Hydration. Morning coffee, homeschool, workout, a lil work and a late PFF breakfast. That was what i did for a while. And actually, it was WAY better than a decade earlier when I was eating almost entirely carbs only for breakfast. So ... improvement, right??
But then I noticed a pattern ... my blood sugar seemed higher than it should’ve been. Not spiking, just quietly elevated. The kind of pattern that makes you wonder what’s going on under the surface.
So I tested the opposite. I started adding intentional morning carbs again, but balanced ones.
Something simple like oatmeal with 1.5 scoops protein powder and 1/4 cup pumpkin seeds.
Protein, fat, fiber AND intentional carbs.

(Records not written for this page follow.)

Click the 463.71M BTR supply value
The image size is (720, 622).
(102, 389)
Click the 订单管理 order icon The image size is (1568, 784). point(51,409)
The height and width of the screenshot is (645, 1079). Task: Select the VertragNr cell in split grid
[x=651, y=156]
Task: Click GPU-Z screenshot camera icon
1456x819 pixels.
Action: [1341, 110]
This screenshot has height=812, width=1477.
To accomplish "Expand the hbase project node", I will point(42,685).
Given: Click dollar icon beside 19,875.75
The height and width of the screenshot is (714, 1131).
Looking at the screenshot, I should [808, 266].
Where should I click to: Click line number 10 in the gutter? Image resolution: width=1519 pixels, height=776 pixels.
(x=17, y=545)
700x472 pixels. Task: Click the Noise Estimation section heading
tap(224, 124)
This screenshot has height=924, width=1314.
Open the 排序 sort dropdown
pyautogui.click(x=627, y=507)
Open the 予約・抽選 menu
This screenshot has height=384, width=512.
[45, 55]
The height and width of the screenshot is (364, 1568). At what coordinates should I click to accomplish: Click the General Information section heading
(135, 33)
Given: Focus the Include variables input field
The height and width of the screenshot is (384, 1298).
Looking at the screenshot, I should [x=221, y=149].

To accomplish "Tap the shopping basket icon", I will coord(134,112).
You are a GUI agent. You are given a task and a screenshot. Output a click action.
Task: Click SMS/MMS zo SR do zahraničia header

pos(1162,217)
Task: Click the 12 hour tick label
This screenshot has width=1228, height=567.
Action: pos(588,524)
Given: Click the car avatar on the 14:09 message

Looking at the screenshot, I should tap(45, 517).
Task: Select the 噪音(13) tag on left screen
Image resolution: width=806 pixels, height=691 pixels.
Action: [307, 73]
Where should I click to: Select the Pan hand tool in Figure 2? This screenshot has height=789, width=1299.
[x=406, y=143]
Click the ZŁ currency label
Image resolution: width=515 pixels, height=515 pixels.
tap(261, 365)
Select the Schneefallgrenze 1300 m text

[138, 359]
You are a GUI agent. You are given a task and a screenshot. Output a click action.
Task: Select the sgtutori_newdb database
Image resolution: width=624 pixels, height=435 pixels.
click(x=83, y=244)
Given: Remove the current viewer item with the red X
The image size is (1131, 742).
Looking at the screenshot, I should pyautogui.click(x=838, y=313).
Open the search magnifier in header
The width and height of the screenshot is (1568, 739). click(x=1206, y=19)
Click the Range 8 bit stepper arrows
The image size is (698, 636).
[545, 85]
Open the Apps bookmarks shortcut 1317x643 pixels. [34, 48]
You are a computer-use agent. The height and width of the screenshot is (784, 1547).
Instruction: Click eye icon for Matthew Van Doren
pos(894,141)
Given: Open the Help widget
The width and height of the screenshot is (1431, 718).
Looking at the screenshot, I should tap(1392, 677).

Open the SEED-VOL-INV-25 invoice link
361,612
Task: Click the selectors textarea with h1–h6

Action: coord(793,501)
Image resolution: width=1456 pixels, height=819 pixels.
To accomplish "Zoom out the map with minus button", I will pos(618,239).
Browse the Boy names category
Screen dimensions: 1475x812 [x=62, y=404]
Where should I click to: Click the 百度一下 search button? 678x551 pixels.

Now my numbers rise gently after breakfast, then come back down beautifully. And the average for the first half of my day is lower than when I was skipping carbs until lunch.
Here’s what’s happening:
The dawn effect. Cortisol rises early to wake you up—and that pushes your liver to release glucose.
Liver overdrive. When you don’t eat carbs, the liver compensates by converting stored glycogen (or even amino acids) into glucose. Your body’s just trying to help—but it can overshoot.
Morning sensitivity. Most people are more insulin-sensitive earlier in the day -- especially when they get morning sunlight and exercise and / or walk early (like I do). A balanced breakfast signals that fuel is coming, so the liver doesn’t have to overdeliver.
Muscle priming. A moderate carb meal refills glycogen and helps your muscles “soak up” glucose, improving stability later on.
So for some people, skipping carbs isn’t discipline, it’s a stress signal. This is particularly potent in people who tend to be "high strung", Type A or are sympathetic-dominant. Often the best thing you can do for your metabolism is feed it early, not starve it longer. And if you want an extended overnight fast, stop eating earlier rather than starting to eat later.
If your mornings feel wired-but-tired, try this:
Add 25–35 g protein and 25–40 g smart carbs with fiber within two hours of waking.
Something steady though, not sugary. Then take a short walk, stretch or get your workout on.
You might be surprised by how much calmer your energy—and your blood sugar—feel by noon!
Let me know if you plan to experiment with this! I'd love to hear.